To wit: Sec. of Defense (he says “War” but it’s not official) Pete Hegseth announced this week that the United States is no longer a peace-seeking nation, but rather, our military preparation will be solely focused on wars. We know from Republican spokespeople, such as Russell Vought, JD Vance, and Elon Musk, that “empathy is weakness” (a negation of the brain’s right hemisphere) is a guiding principle for their politics. The Conservative Movement is totally, then, left-hemisphere in the brain, focused on self-interest, self-protection, generational trauma on a tape loop. It’s not sustainable, but it has to be gotten through and past, somehow.

What I think Conservatives fear most about education, about learning the truth about our history, is what the play Oedipus shows so shockingly: when you uncover the truth about yourself, you are destined for destruction. But what the audience learns is that no life is an honest life if it’s built on lies, when your armor is a birth certificate and the woman who raised you as your mother, and lied about it, thinks it’s “only paper.” And I’m struck by all these paradoxes—the fear we have of knowing the truth, and yet the impossibility of living an honest, full, happy life without it.

As your Miss O’ has long said, if your belief system cannot withstand challenges to the point that your response is to stifle and even kill to stop those challenges, you don’t have a belief system—you only have fear.

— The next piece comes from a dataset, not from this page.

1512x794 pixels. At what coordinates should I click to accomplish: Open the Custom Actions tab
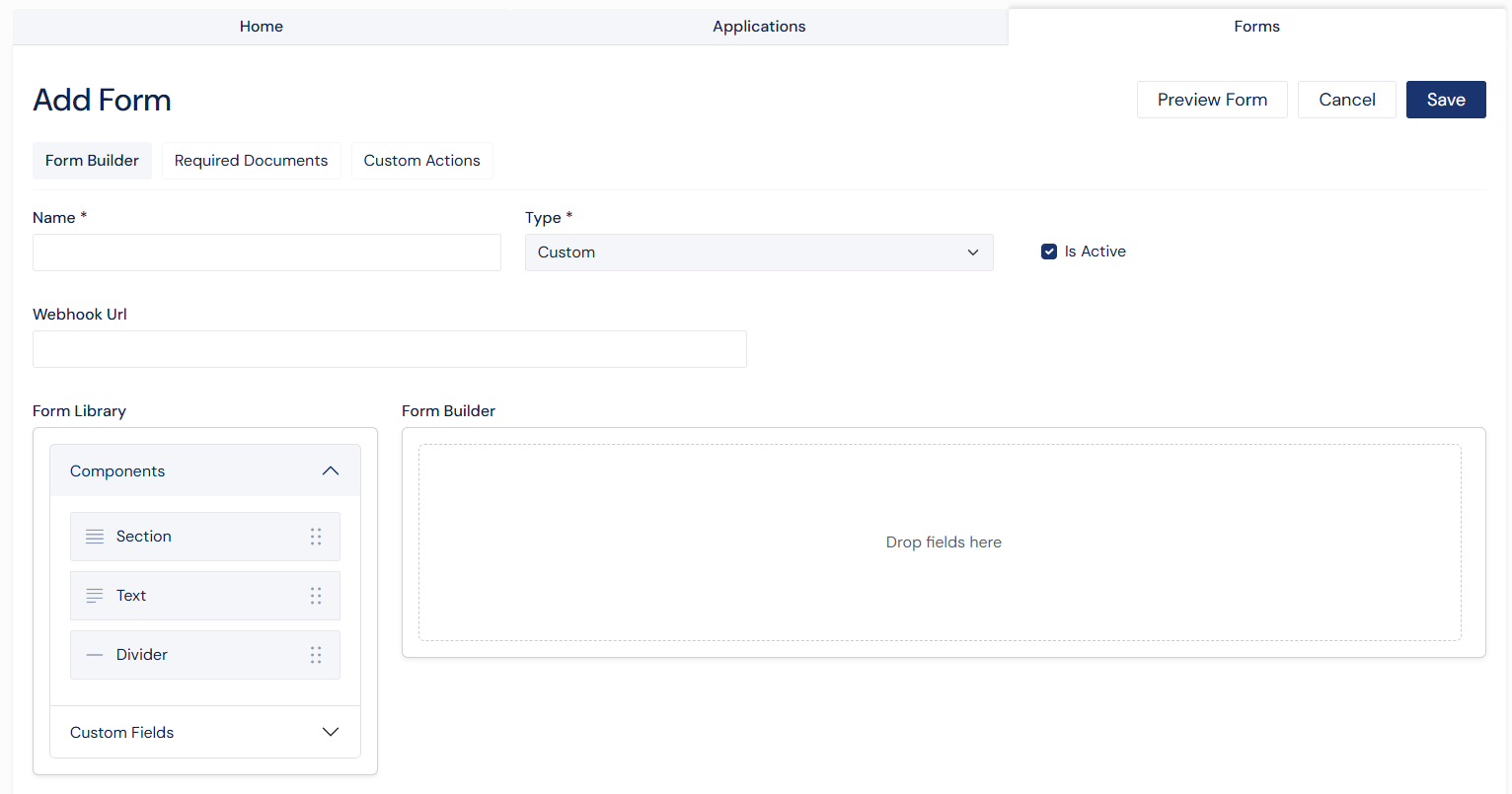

What Oedipus lacks is balance—for him, in his ignorance, life has been pretty great. He is empathetic but only intellectually. (I think this same hubris applies to a lot of America’s Liberals, if I’m honest.) Oedipus’s mistake, his hubris, was to be blindly fearless, blindly on the side of the common man (because he was raised by fine, working class parents) without knowing his own life’s truth—he was the product of rape by a lecherous pedophile of a king, and he married his own mother because of the coverup. At the end of the play, Oedipus blinds himself, and as the cult-prophet Teiresias tells him, when you learn, you will go blind; and when you are blind, you will see properly.

In a similar way, Jill Bolte Taylor’s stroke—the near-total collapse of the brain of a preeminent brain scientist—made her work expand into realms she could not have imagined during her eight years of recovery.

And this all got me thinking again:

We have to release the Epstein files. Virginia Giuffre’s death cannot be in vain.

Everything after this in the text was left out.